Pese a que en esta semana distintas cancillerías europeas han expresado por la vía diplomática su protesta ante esta las mas reciente muestra de irrespeto al Derecho Internacional con que Tel Aviv responde a la indignada opinión pública mundial, el Primer Ministro hebreo Benjamín Netanyahu, quien pretende ser reelecto para otro período al frente del Gabinete, ha respondido a la decisión abrumadoramente mayoritaria de la Asamblea General de la ONU que incorporo a Palestina como Estado no miembro, con un acto de hecho mas no derecho.

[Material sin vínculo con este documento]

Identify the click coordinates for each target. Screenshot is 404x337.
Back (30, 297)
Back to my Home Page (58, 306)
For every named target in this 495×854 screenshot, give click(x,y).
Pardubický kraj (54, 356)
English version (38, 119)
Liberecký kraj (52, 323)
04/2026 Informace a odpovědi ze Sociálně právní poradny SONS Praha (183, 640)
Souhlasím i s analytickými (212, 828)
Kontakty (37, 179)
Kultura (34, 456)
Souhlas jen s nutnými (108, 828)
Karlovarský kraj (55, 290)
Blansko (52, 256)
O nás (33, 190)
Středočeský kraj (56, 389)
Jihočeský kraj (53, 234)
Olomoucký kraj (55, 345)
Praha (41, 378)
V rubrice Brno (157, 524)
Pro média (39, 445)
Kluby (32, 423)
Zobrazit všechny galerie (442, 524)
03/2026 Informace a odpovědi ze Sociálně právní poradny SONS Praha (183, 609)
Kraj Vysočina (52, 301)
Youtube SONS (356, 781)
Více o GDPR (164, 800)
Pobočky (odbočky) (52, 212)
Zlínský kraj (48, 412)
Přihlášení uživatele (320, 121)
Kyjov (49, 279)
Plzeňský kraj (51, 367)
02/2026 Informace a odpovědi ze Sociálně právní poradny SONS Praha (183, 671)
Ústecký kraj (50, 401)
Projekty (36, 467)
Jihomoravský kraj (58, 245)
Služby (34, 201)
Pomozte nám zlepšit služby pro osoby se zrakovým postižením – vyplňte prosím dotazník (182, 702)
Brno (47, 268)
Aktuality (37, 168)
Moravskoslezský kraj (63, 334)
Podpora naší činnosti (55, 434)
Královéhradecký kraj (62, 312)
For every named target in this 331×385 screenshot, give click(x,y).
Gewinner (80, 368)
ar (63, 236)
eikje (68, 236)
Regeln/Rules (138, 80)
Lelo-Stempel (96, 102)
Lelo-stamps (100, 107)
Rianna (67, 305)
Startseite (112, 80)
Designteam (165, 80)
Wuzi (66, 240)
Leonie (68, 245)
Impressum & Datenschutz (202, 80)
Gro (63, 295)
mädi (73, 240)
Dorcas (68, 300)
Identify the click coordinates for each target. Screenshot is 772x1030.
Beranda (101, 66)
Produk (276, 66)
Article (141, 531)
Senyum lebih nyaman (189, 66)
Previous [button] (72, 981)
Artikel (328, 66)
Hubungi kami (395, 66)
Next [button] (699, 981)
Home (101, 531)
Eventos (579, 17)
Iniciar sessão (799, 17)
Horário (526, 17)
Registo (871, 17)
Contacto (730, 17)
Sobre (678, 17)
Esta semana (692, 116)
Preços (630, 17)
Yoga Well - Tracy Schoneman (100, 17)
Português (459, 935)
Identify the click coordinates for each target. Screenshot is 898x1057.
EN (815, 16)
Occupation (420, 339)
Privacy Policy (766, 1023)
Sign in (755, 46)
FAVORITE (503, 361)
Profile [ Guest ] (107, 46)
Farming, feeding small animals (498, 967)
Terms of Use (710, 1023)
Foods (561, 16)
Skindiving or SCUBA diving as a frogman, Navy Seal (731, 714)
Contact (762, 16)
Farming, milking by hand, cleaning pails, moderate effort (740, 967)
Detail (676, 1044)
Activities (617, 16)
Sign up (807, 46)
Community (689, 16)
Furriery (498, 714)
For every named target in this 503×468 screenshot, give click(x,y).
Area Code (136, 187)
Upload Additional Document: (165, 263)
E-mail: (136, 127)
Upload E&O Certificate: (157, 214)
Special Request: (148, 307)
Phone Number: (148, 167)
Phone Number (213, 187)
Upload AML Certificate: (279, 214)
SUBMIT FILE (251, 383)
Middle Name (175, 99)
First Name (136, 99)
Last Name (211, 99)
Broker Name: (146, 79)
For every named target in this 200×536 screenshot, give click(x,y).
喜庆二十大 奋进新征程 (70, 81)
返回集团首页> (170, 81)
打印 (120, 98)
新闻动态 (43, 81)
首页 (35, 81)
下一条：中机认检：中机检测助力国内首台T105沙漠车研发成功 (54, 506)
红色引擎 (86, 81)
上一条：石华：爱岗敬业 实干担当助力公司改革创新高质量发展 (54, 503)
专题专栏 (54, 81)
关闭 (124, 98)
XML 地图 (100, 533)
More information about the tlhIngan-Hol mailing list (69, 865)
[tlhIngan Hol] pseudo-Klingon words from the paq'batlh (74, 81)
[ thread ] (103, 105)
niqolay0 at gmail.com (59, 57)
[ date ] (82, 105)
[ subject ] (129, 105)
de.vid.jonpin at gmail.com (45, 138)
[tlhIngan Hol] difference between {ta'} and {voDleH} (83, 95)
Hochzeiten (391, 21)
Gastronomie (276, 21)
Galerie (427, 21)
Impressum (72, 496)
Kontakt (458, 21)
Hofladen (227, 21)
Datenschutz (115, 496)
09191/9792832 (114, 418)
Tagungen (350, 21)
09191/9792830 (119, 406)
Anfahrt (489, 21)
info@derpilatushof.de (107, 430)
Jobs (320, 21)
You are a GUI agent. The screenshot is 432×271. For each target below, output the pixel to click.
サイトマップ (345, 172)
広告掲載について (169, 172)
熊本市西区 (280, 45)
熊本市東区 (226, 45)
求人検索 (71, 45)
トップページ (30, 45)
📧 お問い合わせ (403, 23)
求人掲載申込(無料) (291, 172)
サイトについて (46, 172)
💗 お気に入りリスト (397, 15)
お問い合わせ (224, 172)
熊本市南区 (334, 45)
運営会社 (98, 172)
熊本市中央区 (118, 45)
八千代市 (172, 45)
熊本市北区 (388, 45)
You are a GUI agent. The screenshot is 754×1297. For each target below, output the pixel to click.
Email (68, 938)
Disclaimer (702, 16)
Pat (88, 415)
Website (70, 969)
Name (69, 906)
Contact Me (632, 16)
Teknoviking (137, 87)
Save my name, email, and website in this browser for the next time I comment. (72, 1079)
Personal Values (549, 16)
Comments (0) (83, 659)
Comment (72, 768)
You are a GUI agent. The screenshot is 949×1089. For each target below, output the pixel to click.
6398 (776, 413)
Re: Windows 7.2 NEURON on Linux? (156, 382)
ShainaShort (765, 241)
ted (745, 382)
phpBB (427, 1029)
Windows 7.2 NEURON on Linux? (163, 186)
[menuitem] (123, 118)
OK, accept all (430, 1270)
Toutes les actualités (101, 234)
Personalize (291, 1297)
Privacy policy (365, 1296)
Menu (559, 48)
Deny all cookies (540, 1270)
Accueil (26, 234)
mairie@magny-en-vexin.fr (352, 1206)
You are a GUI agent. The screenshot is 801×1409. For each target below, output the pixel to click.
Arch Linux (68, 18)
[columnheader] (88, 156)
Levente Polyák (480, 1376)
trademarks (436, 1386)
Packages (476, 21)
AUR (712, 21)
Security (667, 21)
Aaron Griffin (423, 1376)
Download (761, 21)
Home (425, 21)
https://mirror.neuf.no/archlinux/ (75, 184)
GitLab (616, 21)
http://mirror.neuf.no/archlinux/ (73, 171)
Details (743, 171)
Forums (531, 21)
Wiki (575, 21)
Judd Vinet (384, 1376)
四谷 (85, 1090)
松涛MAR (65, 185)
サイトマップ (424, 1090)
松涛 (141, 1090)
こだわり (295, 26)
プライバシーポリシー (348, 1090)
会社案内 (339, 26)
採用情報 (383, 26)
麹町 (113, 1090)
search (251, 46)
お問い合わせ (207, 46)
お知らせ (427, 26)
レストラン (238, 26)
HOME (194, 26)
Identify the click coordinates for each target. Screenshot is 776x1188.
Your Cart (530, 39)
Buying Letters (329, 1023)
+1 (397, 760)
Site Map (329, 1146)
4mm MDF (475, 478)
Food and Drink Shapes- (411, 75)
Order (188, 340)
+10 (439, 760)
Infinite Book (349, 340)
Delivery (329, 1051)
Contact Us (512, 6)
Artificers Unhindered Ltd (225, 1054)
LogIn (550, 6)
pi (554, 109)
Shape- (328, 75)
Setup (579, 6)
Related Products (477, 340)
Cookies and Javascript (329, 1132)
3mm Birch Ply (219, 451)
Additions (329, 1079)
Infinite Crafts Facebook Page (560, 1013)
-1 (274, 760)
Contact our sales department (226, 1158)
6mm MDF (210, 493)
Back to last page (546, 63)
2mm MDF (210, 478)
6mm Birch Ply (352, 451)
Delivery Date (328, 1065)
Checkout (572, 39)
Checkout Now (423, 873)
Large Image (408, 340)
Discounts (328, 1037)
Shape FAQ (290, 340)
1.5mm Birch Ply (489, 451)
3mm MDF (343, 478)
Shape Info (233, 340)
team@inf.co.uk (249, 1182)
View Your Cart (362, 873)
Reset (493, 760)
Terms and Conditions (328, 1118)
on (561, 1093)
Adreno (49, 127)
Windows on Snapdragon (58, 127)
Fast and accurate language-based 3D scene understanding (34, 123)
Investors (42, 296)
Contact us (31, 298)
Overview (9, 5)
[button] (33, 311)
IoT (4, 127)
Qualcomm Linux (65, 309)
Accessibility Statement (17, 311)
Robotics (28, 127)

Tal como declaro el Secretario General de la ONU, tal medida prácticamente pone fin al objetivo de creación de un estado palestino, con fronteras anteriores a la guerra de anexión y conquista de 1967, debidamente demarcadas y delimitadas.
Queda evidenciado, una vez más que Israel ha estado saboteando sistemáticamente las negociaciones de paz, burlándose así no solo del pueblo palestino y sus negociadores, sino, igualmente, de todas aquellas naciones que han interpuesto sus buenos oficios y servido de mediadores entre las partes en conflicto, incluso ofreciendo su hospitalidad para que pudieran reunirse en ciudades neutrales, incluyendo a Madrid y a Oslo.
La ultraderecha israelí, con esta acción expansionista, está sacrificando los auténticos intereses de su país de alcanzar una paz efectiva y duradera, privilegiando metas políticas de corto plazo que le permitan consolidarse en el espectro político.
Adicionalmente, ha logrado aislar aún más a su nación, ya que sus aliados tradicionales, excepto Estados Unidos, han hecho sentir su condena y repudio, retirando su apoyo al belicismo israelí, causante de la permanente inestabilidad y confrontación en el Medio Oriente.
Empero, la fuerza bruta –convencional y nuclear-, no logrará prevalecer sobre la justicia y el Derecho, la moral y la coexistencia pacífica, las que eventualmente prevalecerán.